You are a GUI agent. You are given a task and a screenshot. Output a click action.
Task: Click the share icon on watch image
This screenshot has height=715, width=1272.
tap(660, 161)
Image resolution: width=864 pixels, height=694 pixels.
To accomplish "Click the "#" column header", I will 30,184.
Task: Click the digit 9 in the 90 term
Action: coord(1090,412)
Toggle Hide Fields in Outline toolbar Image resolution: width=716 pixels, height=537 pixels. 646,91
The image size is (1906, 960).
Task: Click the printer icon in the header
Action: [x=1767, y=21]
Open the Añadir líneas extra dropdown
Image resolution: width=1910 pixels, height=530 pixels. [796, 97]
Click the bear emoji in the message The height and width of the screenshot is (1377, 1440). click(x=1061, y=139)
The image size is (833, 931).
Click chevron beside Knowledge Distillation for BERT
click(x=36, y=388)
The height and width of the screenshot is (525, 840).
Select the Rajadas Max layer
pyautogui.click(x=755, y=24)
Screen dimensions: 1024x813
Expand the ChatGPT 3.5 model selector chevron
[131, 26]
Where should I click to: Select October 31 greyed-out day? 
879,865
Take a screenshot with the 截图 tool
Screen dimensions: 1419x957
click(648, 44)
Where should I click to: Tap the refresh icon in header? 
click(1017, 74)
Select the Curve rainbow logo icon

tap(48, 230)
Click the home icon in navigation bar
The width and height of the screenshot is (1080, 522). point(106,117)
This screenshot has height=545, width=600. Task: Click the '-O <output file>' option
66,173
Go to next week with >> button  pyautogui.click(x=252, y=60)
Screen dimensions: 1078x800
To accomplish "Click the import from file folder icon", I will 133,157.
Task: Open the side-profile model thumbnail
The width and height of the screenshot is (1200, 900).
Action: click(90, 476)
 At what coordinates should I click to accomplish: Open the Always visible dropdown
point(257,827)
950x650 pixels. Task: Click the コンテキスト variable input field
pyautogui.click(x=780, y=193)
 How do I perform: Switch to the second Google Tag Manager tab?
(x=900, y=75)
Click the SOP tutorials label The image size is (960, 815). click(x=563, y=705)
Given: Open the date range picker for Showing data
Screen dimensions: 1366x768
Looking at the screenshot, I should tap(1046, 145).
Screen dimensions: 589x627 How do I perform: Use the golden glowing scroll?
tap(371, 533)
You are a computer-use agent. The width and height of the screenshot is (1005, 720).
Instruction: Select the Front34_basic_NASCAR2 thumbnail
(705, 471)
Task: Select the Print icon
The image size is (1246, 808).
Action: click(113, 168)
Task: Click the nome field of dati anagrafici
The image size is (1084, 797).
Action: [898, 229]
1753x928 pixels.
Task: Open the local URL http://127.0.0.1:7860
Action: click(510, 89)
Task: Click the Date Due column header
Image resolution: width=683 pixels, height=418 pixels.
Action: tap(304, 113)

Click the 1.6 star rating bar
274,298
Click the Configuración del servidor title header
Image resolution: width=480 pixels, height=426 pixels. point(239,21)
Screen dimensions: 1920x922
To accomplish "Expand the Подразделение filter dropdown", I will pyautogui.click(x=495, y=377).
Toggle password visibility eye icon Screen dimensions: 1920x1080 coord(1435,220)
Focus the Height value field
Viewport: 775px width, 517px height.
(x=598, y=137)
====
▶ _TASK DETAILS_
In your answer, include only the lines above starting at the line that holds "Where should I click to: Tap" and ending at the line that holds "Go to next week", copied exactly.

▶ _SOLUTION_
Where should I click to: Tap the refresh icon in header? 
click(1017, 74)
Select the Curve rainbow logo icon

tap(48, 230)
Click the home icon in navigation bar
The width and height of the screenshot is (1080, 522). point(106,117)
This screenshot has height=545, width=600. Task: Click the '-O <output file>' option
66,173
Go to next week with >> button  pyautogui.click(x=252, y=60)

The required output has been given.